Session: Hematologic Malignancies—Plasma Cell Dyscrasia
Type: Poster Session
Time: Monday June 3, 8:00 AM to 11:00 AM
Location: Hall A
Chromosome 1 abnormalities and clinical outcomes in multiple myeloma in the era of novel agents.
Hematologic Malignancies—Plasma Cell Dyscrasia
2019 ASCO Annual Meeting
Poster Board Number:
Poster Session (Board #370)
J Clin Oncol 37, 2019 (suppl; abstr 8044)

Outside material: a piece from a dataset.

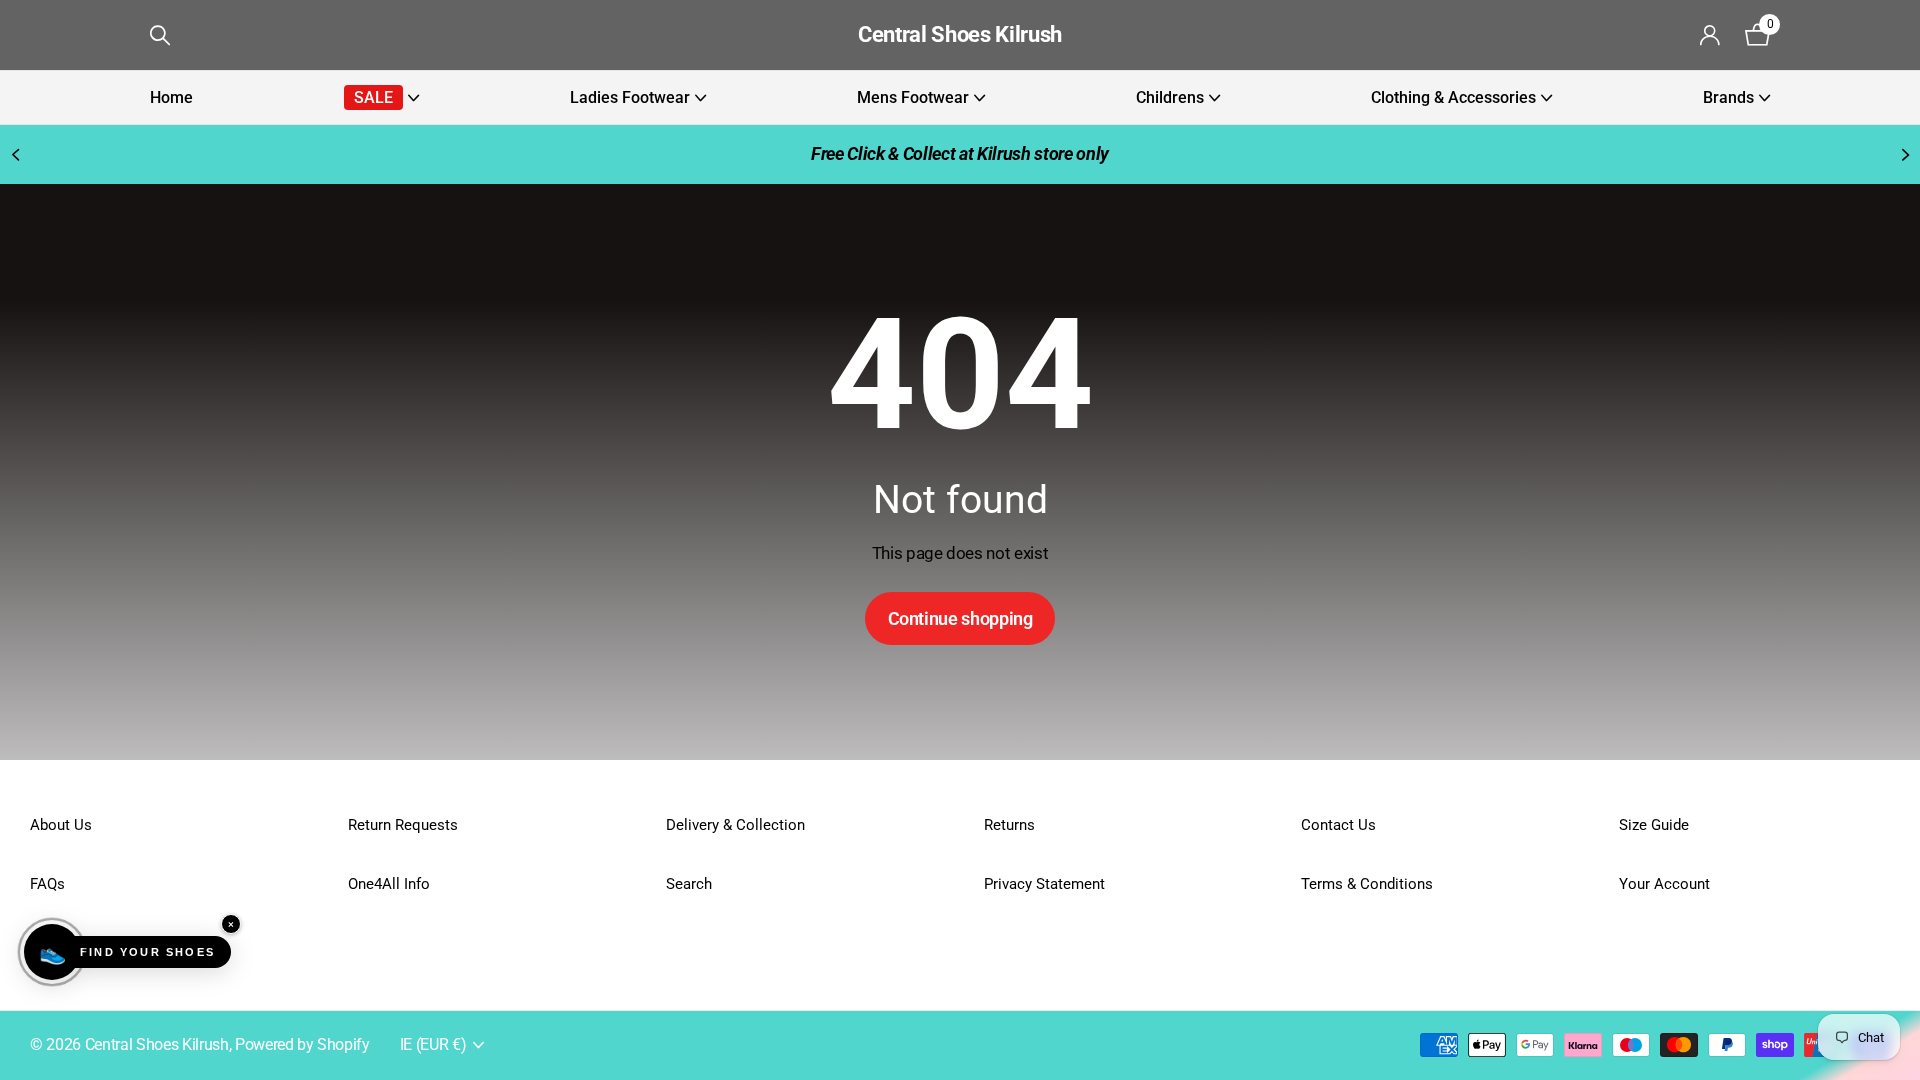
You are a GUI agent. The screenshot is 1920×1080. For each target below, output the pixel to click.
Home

Author(s): Smith Giri, Scott F. Huntington, Rong Wang, Amer Methqal Zeidan, Nikolai Alexandrovich Podoltsev, Steven Gore, Xiaomei Ma, Cary Philip Gross, Amy J. Davidoff, Natalia Neparidze; Yale School of Medicine, New Haven, CT; Yale University, New Haven, CT; Yale Cancer Center, New Haven, CT; Yale School of Public Health, New Haven, CT; Yale University School of Medicine, New Haven, CT
Background: Abnormalities of chromosome 1 (C1A) are common genetic mutations in patients (pts) with Multiple Myeloma (MM). While several small studies have reported worse outcomes for C1A, the prevalence, real-world treatment and outcomes for pts with C1A are unknown. Methods: We used the Flatiron Health Electronic Health Record (EHR)-derived database to identify pts with newly diagnosed MM from 01/2011 to 03/2018 with Fluorescence In situ Hybridization (FISH) testing within 90 days of diagnosis and defined lines of therapy. We identified pts with C1A and other high-risk mutations (HRM; 17p deletion, t14;16 and t4;14). Pts were followed until 3/31/2018 or death. The primary outcome was overall survival (OS). We used Kaplan Meier methods and compared OS for pts with/without C1A using log-rank tests stratified for HRM. We used Cox regression analysis to compare OS across groups, adjusting for age, gender, performance status, stage, HRM and treatment (triple regimen vs other). Results: The total sample included 3,578 pts: median age at diagnosis was 69 yrs (IQR 31-85), with 54% males and 60% whites. IgG(57%) and IgA(22%) were the most common M-protein subtypes. At baseline, 844 (24%) had C1A. Pts with C1A had higher stage (ISS III 35% vs 26%; p < 0.01) and other HRM (27% vs 14%, p < 0.01). Common first line-therapies included bortezomib(V), lenalidomide(R) and dexamethasone (D) (35%), RD (20%) followed by VD(15%). Use of VRD was higher with C1A vs without (40% vs 33% respectively, p < 0.01). Median OS was 66.9 months for the entire cohort and was lower for pts with C1A vs without (median OS 46.6 vs 70.1 months; log rank p < 0.01). Multivariable Cox survival analysis showed that C1A was independently associated with worse OS (adjusted HR 1.64; 95% CI 1.23-2.19); p < 0.01). Other predictors of worse survival included older age, black ethnicity, higher ISS stage, poor performance status and HRM. Conclusions: In this large study of real-world practice, C1A was associated with inferior OS independent of other HRM, despite higher use of VRD. Future studies are needed to assess whether specific regimens improve outcomes for C1A compared to patients without HRM.